My assumption is 37% tax bracket now and in retirement. There is no tax rate arbitrage.

Lets pretend you have $79,365 budgeted for retirement. That would become $50,000 after 37% income tax for a Mega Roth. After 20 years at 8% returns, that is now worth $233,048 with no taxes due. All $233k is spendable cash.

Your argument was to put $50,000 in a pre-tax account and invest the rest, rather than prepay taxes. The $50,000 pretax grows to the same $233,048, but income taxes are due on withdrawals leaving you with $146,820 in spendable cash. Your $50k pretax contribution leaves $29,365 that is taxed and reduced to $18,500. Assuming that the remaining $18,500 is invested at 100% tax efficiency (Unicorn ETF with no annual dividends, distributions or investment exchanges) and earned the same 8% return, the account is now $86,228, which is reduced to $70,312 after long term capital gains tax on the growth. $146,820 + $70,312 = $217,132 or LESS than $233,048 of spendable cash in the Roth account.
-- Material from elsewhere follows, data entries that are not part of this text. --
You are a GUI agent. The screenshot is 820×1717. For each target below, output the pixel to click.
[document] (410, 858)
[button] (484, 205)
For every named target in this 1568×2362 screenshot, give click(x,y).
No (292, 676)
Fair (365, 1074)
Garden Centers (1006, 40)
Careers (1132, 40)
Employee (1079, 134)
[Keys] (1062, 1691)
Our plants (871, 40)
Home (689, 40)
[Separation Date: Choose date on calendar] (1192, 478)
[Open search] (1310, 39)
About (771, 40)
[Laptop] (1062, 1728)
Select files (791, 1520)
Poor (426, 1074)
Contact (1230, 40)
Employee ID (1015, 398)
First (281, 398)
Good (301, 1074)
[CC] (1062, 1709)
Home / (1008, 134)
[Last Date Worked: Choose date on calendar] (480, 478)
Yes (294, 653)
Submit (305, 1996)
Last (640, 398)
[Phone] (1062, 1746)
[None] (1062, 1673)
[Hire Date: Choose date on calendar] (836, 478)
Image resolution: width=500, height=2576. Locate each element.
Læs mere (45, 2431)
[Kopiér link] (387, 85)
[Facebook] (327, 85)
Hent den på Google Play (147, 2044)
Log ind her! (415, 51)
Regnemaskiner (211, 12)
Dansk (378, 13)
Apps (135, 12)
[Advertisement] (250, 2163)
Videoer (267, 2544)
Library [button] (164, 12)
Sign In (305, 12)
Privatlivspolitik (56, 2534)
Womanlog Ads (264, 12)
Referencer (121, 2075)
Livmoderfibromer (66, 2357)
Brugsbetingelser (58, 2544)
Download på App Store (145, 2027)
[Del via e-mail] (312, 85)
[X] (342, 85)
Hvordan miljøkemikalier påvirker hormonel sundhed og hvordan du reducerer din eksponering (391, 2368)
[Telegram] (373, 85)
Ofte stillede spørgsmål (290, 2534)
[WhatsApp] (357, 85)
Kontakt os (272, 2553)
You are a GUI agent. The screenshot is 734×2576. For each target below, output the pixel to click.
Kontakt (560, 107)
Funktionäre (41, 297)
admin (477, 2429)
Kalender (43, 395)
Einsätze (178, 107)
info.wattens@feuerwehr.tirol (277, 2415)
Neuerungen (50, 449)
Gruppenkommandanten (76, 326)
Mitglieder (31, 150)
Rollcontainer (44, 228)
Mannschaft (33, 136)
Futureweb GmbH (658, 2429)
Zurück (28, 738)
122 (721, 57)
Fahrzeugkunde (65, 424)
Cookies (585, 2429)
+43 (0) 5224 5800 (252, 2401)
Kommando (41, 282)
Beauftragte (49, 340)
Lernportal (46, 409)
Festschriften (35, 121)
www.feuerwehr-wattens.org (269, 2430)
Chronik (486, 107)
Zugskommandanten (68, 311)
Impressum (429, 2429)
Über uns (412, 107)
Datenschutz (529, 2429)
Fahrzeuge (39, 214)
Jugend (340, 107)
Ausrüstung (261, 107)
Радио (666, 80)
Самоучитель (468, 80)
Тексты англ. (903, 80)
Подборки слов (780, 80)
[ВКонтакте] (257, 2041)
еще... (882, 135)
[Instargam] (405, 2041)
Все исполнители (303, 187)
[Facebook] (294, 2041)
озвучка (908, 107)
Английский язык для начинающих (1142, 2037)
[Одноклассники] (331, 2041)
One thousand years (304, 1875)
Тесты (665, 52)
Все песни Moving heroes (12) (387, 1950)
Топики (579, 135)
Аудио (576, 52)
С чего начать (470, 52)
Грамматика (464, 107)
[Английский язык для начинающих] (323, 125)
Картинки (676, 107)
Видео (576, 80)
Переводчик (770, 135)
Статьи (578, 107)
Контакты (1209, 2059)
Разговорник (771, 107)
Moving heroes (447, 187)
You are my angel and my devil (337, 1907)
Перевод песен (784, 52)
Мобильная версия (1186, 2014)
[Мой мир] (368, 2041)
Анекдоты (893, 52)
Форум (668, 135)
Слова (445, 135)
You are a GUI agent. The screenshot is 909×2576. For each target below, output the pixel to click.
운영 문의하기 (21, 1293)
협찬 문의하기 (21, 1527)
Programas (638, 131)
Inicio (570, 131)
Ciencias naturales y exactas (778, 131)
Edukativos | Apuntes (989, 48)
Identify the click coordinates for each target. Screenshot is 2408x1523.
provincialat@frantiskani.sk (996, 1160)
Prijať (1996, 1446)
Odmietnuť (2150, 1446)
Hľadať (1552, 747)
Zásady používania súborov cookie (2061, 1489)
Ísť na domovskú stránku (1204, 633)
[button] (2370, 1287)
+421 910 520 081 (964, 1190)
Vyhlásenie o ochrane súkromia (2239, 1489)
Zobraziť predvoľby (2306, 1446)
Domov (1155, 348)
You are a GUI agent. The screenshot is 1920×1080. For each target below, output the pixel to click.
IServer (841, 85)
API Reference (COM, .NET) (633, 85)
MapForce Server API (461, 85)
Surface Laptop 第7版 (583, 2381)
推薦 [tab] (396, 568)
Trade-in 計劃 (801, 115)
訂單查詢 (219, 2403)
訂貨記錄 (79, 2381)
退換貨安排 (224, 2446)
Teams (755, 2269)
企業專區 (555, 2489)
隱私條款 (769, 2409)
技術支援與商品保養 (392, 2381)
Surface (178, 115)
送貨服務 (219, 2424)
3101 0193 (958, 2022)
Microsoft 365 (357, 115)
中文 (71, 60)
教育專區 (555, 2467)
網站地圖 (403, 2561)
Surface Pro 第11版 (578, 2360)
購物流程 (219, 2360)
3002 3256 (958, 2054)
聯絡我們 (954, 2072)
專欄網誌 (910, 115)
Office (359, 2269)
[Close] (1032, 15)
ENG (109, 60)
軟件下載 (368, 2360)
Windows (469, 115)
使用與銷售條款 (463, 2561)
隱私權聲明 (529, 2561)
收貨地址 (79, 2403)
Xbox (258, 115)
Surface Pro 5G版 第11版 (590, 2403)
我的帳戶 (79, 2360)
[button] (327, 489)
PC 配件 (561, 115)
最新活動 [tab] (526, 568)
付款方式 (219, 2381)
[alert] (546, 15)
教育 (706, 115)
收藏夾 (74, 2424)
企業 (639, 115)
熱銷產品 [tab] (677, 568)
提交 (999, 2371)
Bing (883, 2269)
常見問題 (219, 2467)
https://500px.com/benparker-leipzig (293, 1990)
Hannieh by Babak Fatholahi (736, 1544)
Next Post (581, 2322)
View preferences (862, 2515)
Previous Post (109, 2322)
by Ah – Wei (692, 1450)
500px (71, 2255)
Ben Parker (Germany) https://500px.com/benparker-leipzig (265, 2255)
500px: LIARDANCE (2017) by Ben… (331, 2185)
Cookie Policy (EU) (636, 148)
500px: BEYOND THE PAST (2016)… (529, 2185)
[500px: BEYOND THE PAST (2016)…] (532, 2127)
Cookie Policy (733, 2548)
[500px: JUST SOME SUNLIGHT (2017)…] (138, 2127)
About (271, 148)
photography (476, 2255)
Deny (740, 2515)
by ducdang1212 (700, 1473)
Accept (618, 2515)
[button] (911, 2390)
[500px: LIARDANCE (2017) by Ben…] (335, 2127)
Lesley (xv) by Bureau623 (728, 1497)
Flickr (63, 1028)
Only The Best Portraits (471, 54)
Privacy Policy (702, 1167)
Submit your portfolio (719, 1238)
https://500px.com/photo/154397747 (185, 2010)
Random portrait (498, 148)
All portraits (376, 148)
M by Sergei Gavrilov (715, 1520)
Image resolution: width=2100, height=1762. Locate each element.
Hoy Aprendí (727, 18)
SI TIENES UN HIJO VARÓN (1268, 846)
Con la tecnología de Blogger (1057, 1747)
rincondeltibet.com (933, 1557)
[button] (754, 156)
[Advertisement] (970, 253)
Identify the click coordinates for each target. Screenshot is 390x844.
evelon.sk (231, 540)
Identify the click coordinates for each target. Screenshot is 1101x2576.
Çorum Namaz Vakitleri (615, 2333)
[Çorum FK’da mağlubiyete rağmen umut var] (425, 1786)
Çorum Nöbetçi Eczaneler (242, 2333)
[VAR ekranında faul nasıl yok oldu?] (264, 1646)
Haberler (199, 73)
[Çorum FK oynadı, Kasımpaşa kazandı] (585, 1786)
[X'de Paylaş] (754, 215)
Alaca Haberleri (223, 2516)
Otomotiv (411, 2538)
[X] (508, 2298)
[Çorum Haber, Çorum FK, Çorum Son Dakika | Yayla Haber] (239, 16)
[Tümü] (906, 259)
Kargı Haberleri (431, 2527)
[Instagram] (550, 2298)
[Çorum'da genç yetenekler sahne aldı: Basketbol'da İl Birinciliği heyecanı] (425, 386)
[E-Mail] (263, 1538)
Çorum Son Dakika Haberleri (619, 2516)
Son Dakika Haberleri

IF you could have invested ALL of your money in a pre-tax account the results would have been the same $233K of spendable cash. The problem is that the money you "saved" in taxes gets taxed and the earnings on that also get taxed.

Summary: This strategy works well for people who are limited by the IRS 415c limits. If you expect to remain in the same tax bracket at retirement, you are better off with a Roth.

This is just one basic example, there are numerous combinations and permutations of income tax and capital gains tax that can impact the numbers. Every investor has unique circumstances that will impact their decision.